What is an FHA loan down payment? Most people in the house-hunting process are familiar or will become familiar with down payments-the money required from the borrower upfront which is paid against the principal of the loan.
There’s a long-standing notion about the nature of down payments; if a borrower invests a large amount of money upfront, they have a bigger stake in making on-time payments and remaining in good standing on the mortgage loan. But that idea isn’t addressed in the FHA loan rulebook. What is discussed is the nature of the minimum required cash investment or the down payment on an FHA mortgage.
All FHA loans for new purchases will require a minimum FHA loan down payment of 3.5% of the adjusted value of the home. Naturally, the actual amount you pay upfront can vary but one thing that’s important to remember is that the borrower is free to make a larger down payment.
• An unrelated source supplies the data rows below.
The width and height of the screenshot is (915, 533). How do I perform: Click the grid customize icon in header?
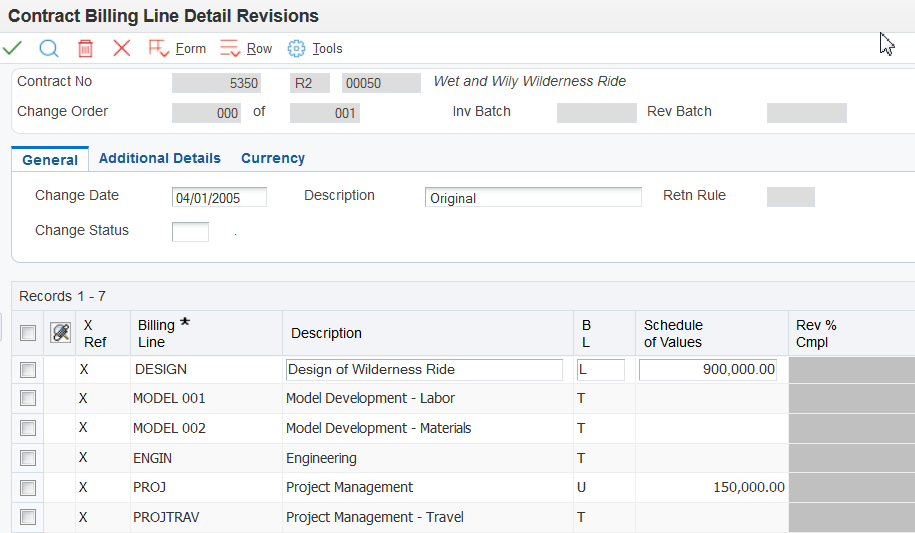[x=61, y=333]
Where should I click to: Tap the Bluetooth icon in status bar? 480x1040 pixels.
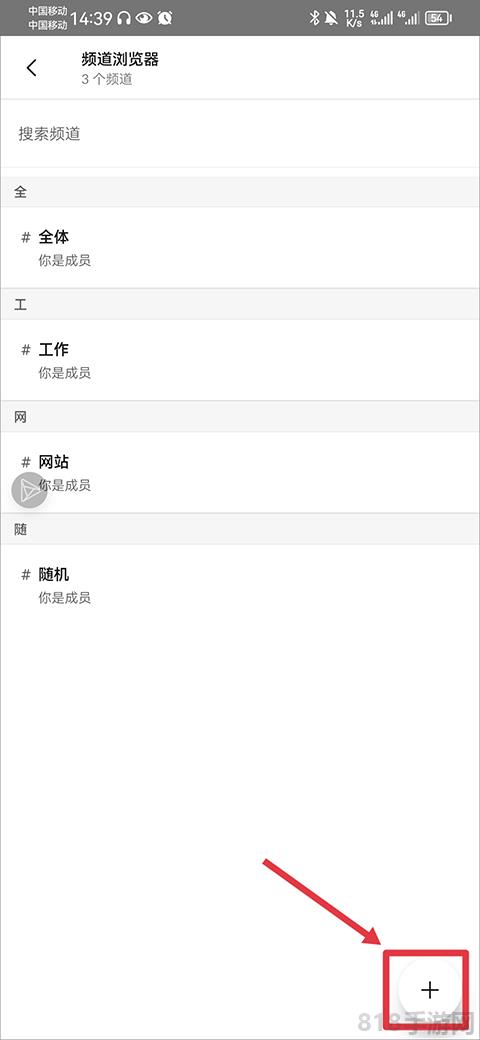pos(314,18)
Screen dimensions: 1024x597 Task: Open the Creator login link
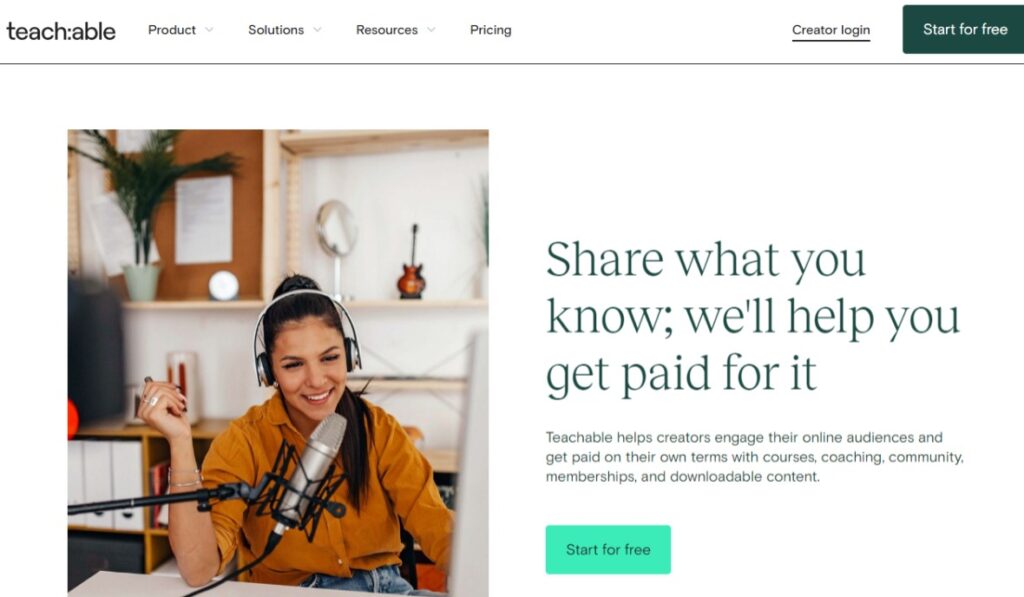tap(831, 30)
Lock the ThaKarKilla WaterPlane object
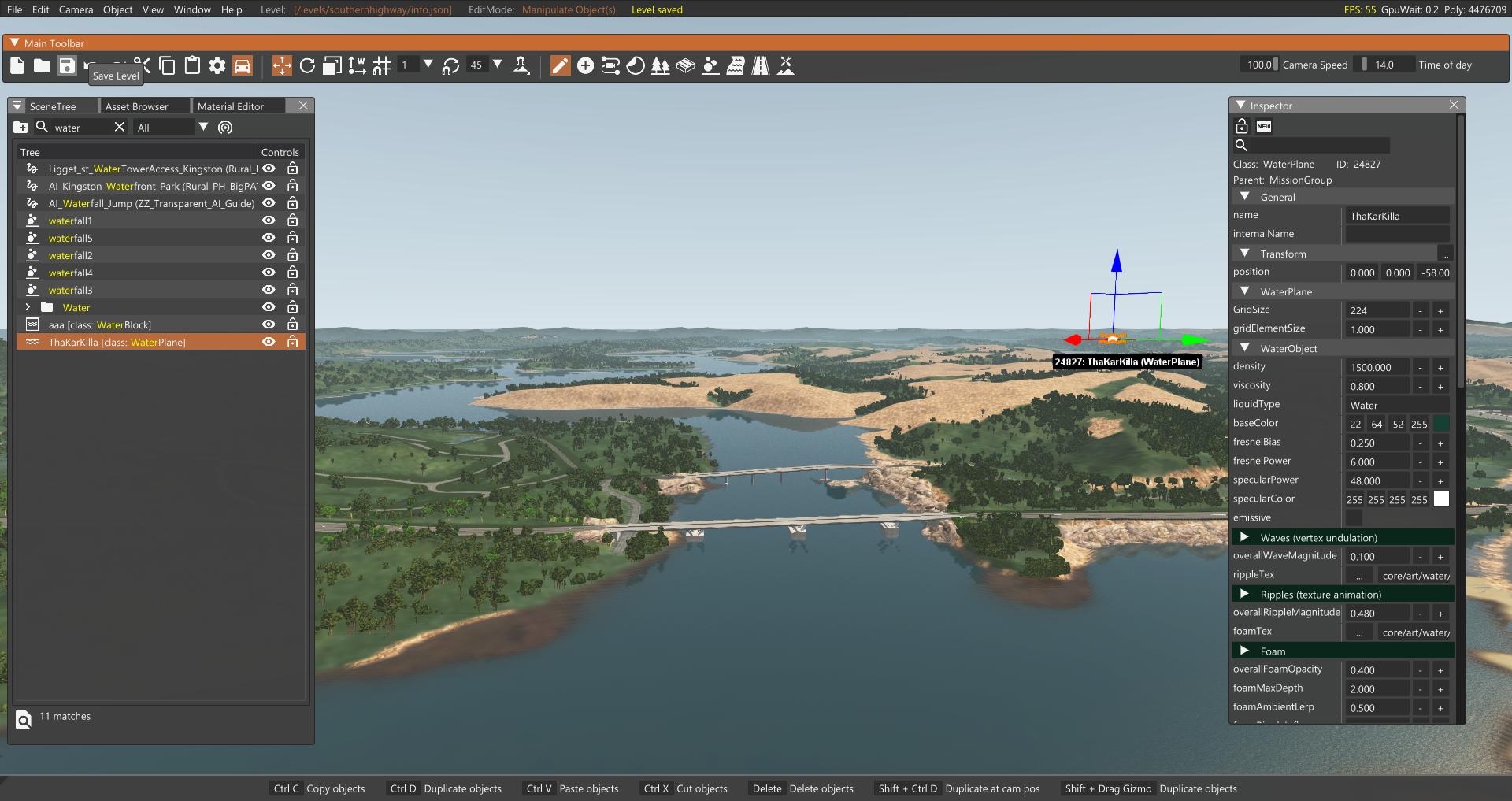 click(292, 342)
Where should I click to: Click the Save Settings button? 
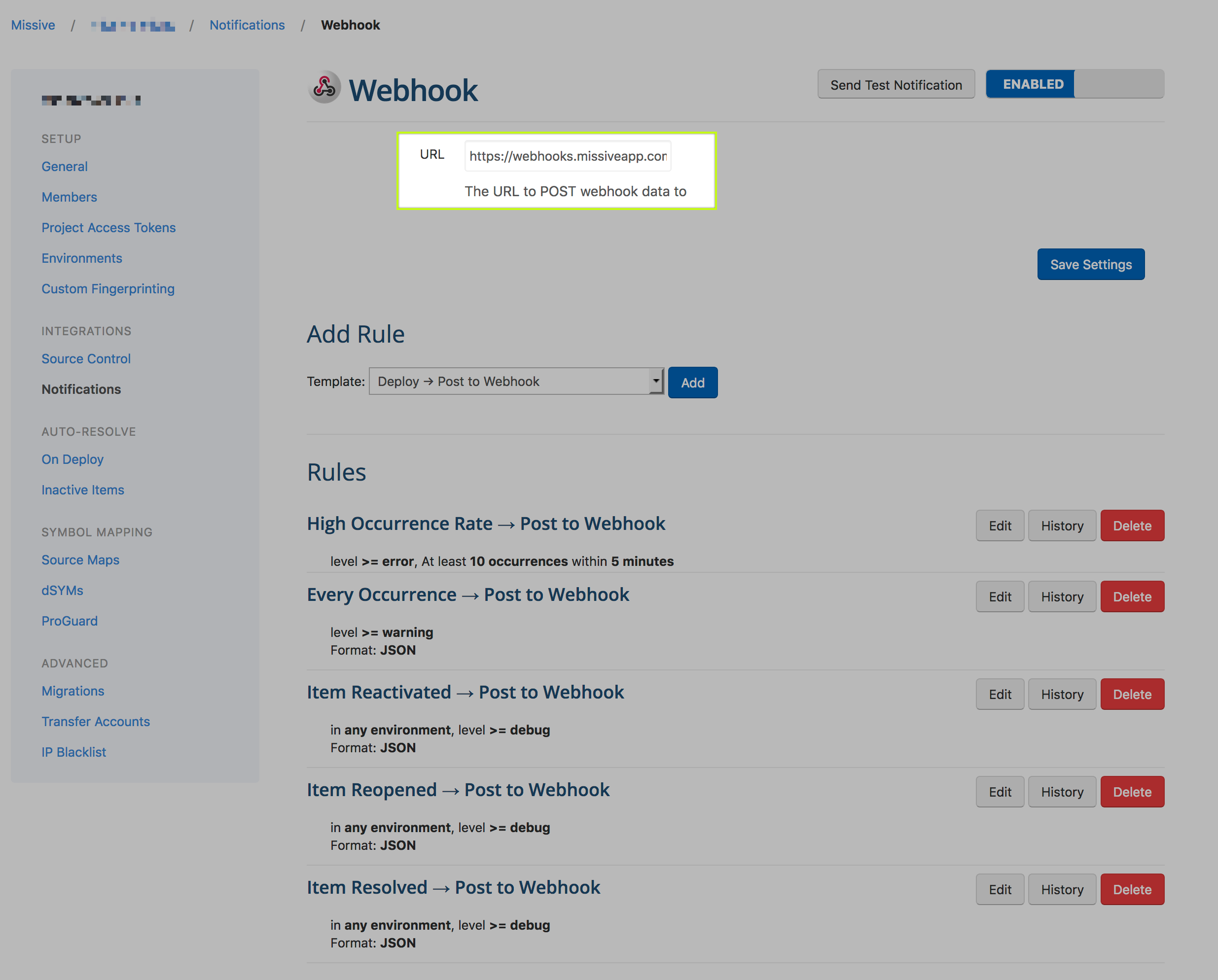pyautogui.click(x=1090, y=264)
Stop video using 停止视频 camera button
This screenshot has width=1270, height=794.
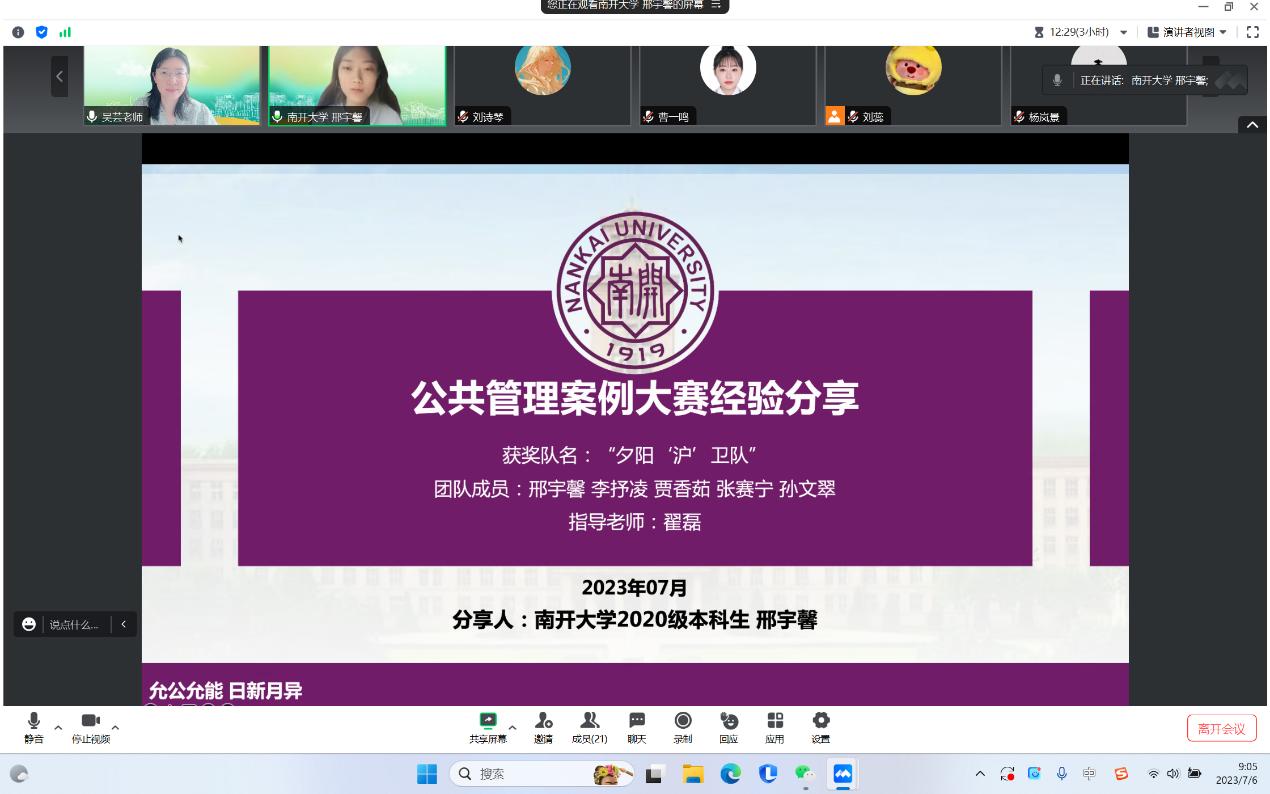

In some cases where credit score issues are present, a larger FHA loan down payment may be required as a condition of loan approval. FHA loan standards require a 10% down payment when the borrower’s FICO scores are between 500 and 579. Lender standards may also apply above and beyond this minimum.
FHA down payment funds must come from approved sources. You can’t use payday loans or other “non-collateralized” loans such as credit card cash advances to source your down payment money. If some or all of your downpayment funds come as a gift or a grant, these sources must be approved by the lender and meet FHA requirements.
Down payment money can’t come from anyone who has a financial stake in the outcome of the transaction. So there can be no assistance from the seller, lender, etc. FHA loan rules state that the down payment money you provide must be verified by the lender regardless of the source.
If you provide 100% of your down payment funds, the lender will still require the money to come from approved sources such as cash saved at home, savings plans, cashed-in investments, checking account funds, etc.
Down payment funds are not the same as other closing costs. Your closing costs outside the down payment are considered separate expenses and cannot be counted as part of your money down. That means appraisal fees, compliance inspection fees, insurance, etc. cannot count towards your down payment.